▸ Problem statement
Count the lines below that contain the string "Open", treating uppercase and lowercase as different, and reply with the number alone.

▸ Exercise data
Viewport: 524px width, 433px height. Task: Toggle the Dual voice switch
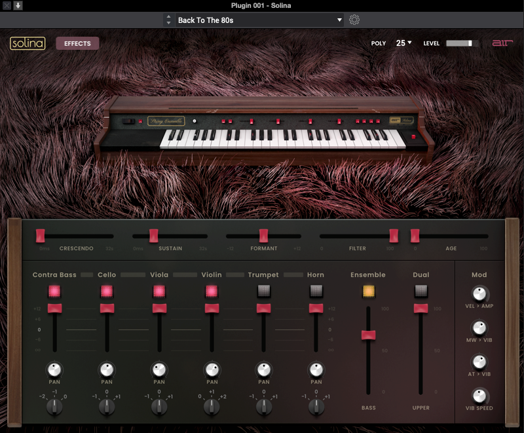point(421,290)
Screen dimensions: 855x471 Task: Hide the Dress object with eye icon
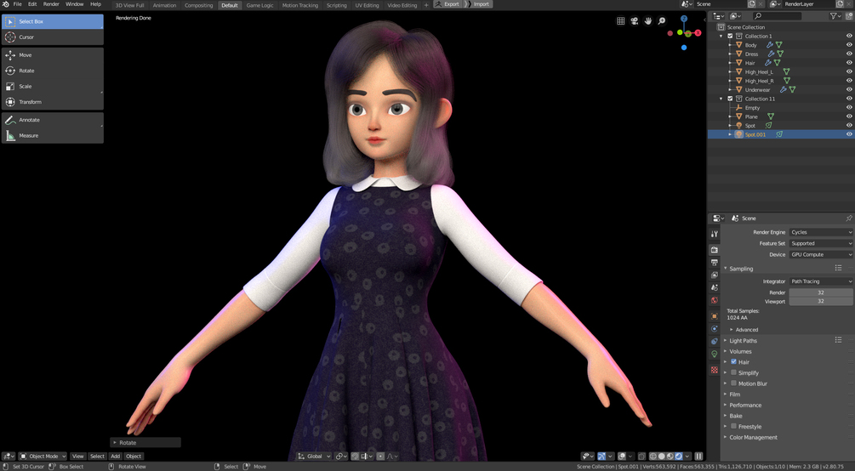[849, 54]
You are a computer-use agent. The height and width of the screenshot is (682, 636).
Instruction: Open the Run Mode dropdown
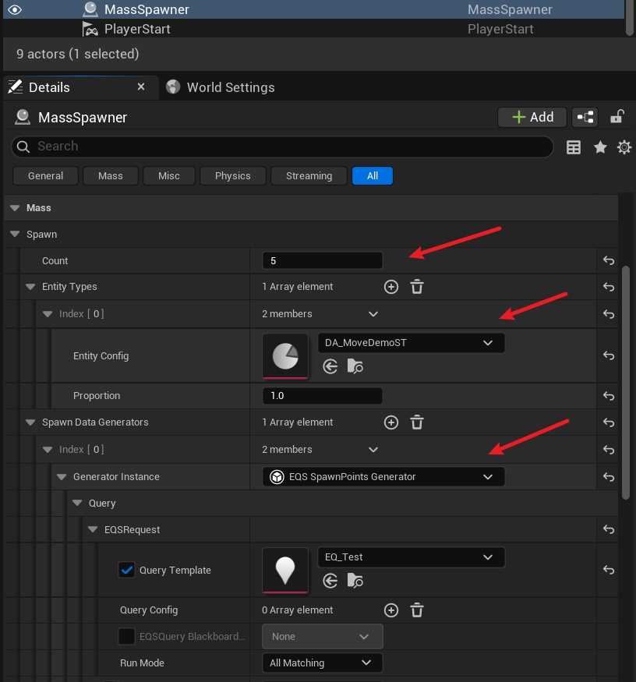[x=322, y=663]
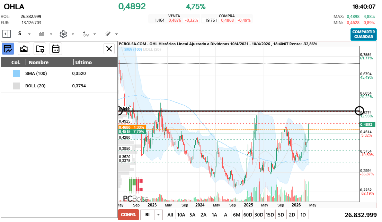Click the CONFG. button
This screenshot has width=382, height=222.
coord(128,214)
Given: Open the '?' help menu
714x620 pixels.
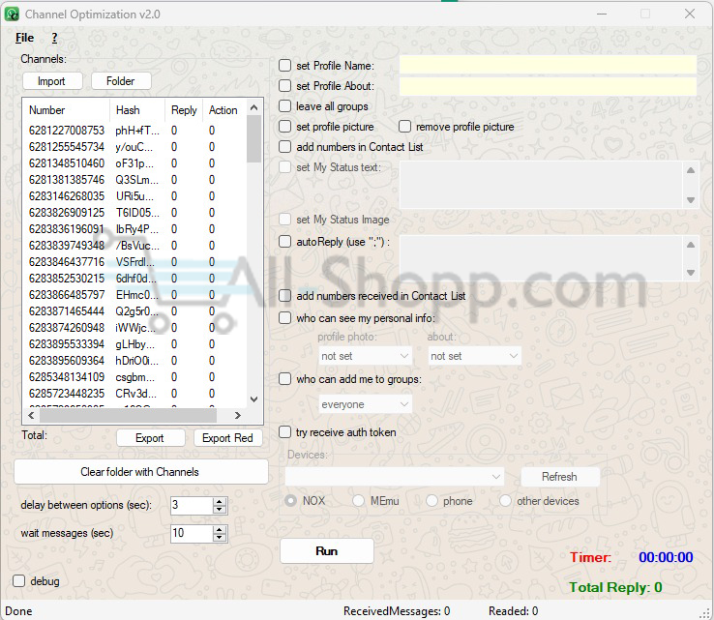Looking at the screenshot, I should [55, 38].
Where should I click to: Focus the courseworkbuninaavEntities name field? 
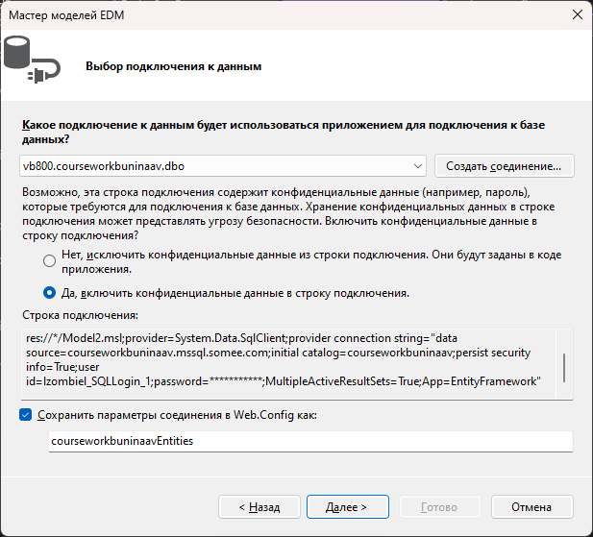310,441
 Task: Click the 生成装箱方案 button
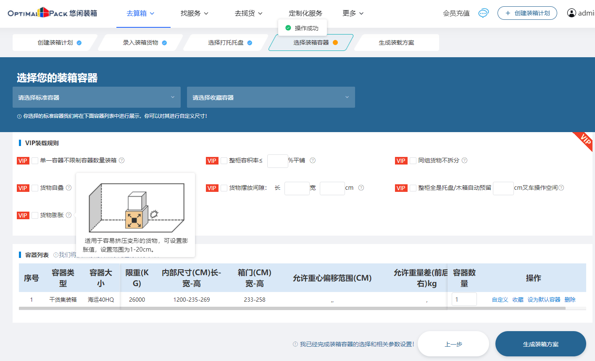540,344
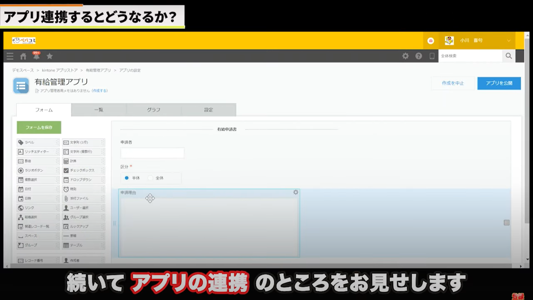The image size is (533, 300).
Task: Select the 全休 radio option
Action: (150, 178)
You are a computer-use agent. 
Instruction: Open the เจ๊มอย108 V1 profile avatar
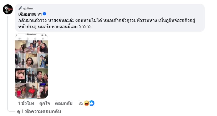[8, 9]
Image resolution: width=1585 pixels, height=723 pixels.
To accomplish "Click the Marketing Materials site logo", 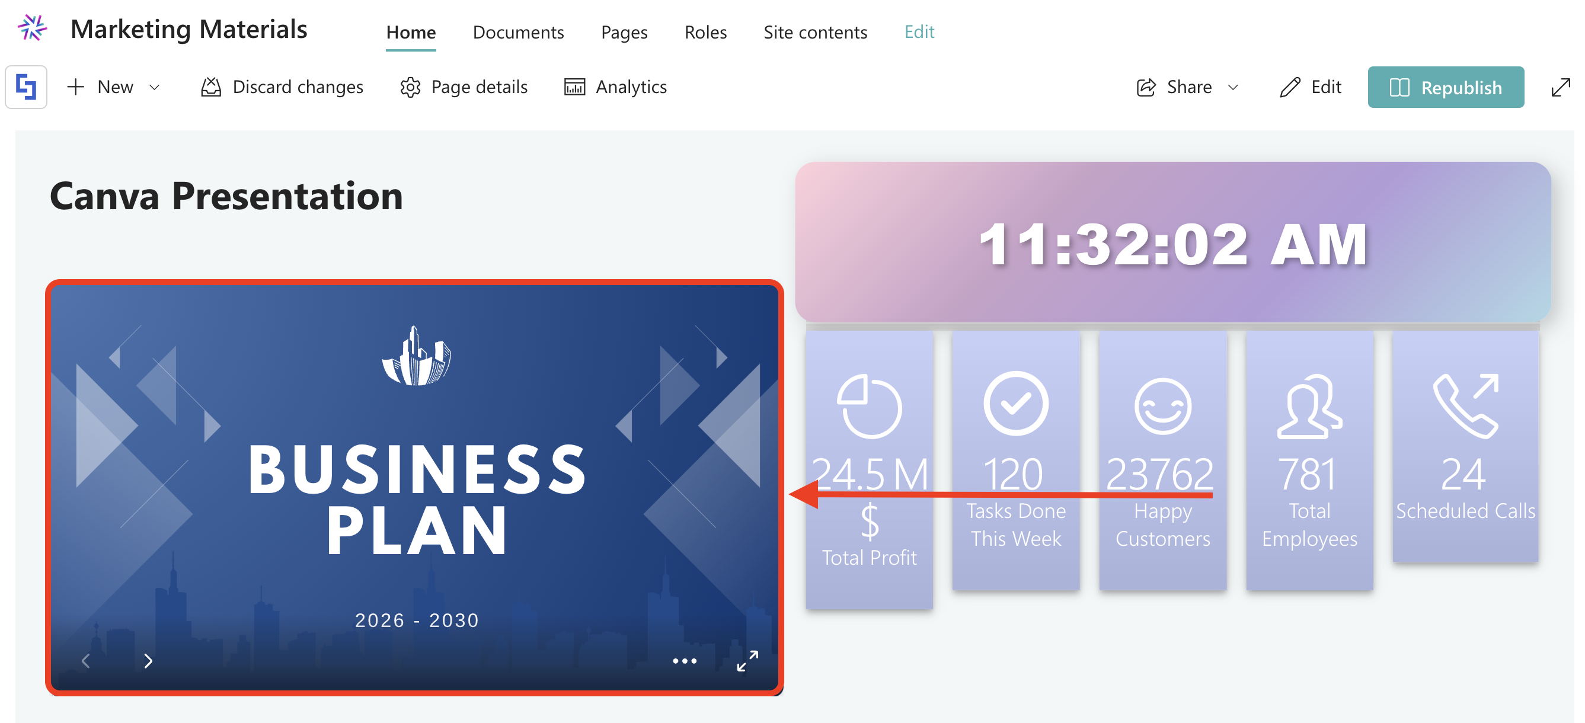I will click(x=32, y=28).
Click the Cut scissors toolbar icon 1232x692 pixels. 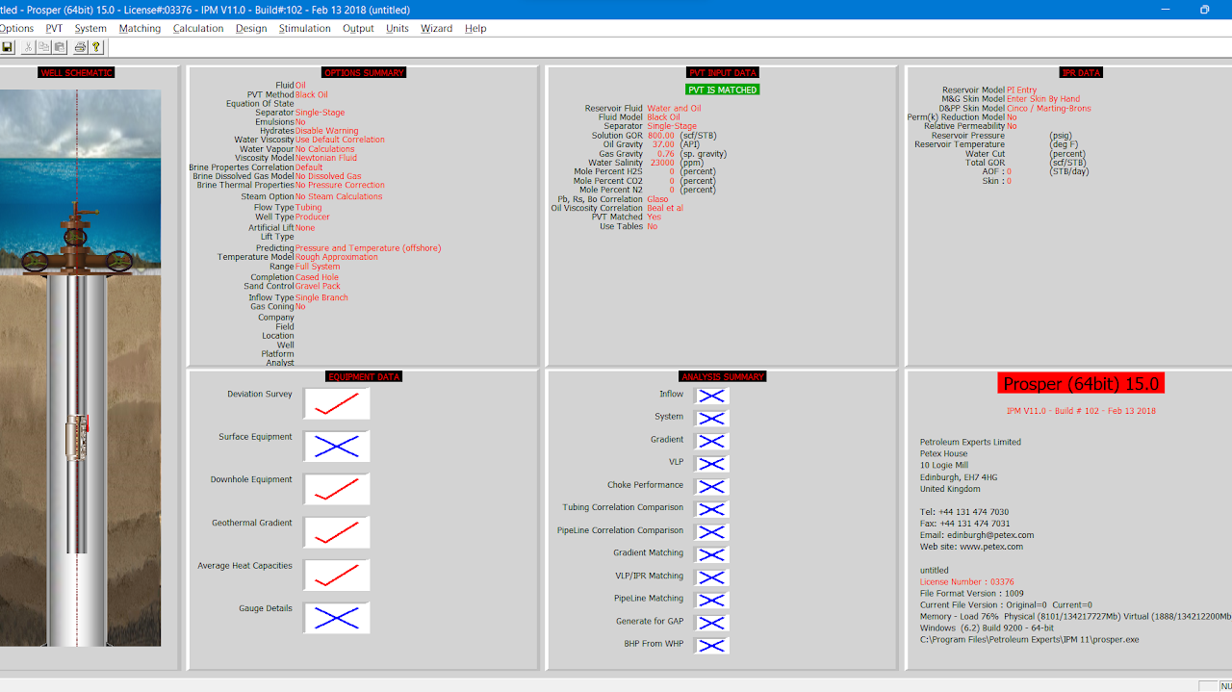(x=29, y=46)

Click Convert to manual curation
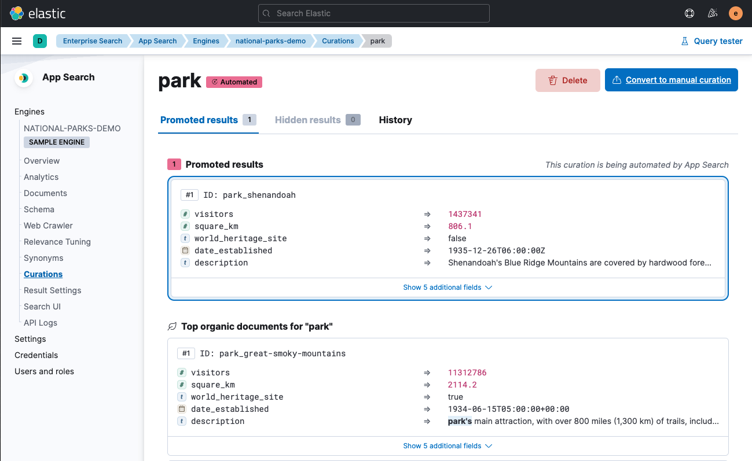tap(677, 80)
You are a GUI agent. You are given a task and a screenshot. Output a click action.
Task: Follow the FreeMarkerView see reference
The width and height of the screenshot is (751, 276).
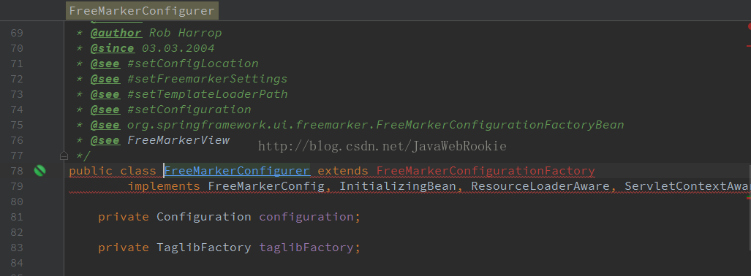pos(178,140)
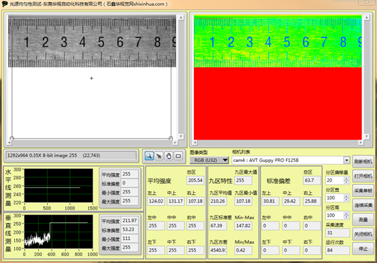Decrease the 分区宽 stepper value
The image size is (377, 263).
[346, 200]
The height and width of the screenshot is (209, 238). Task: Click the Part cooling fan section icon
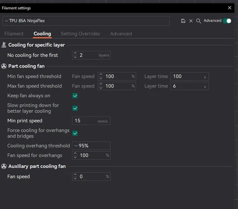click(4, 66)
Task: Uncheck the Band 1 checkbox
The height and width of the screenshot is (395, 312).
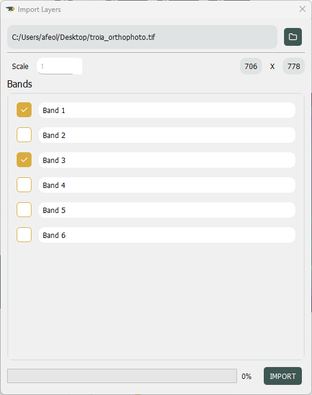Action: click(x=24, y=110)
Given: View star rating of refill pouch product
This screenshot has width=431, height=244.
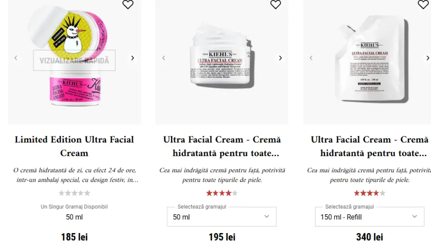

▸ Exercise solution
3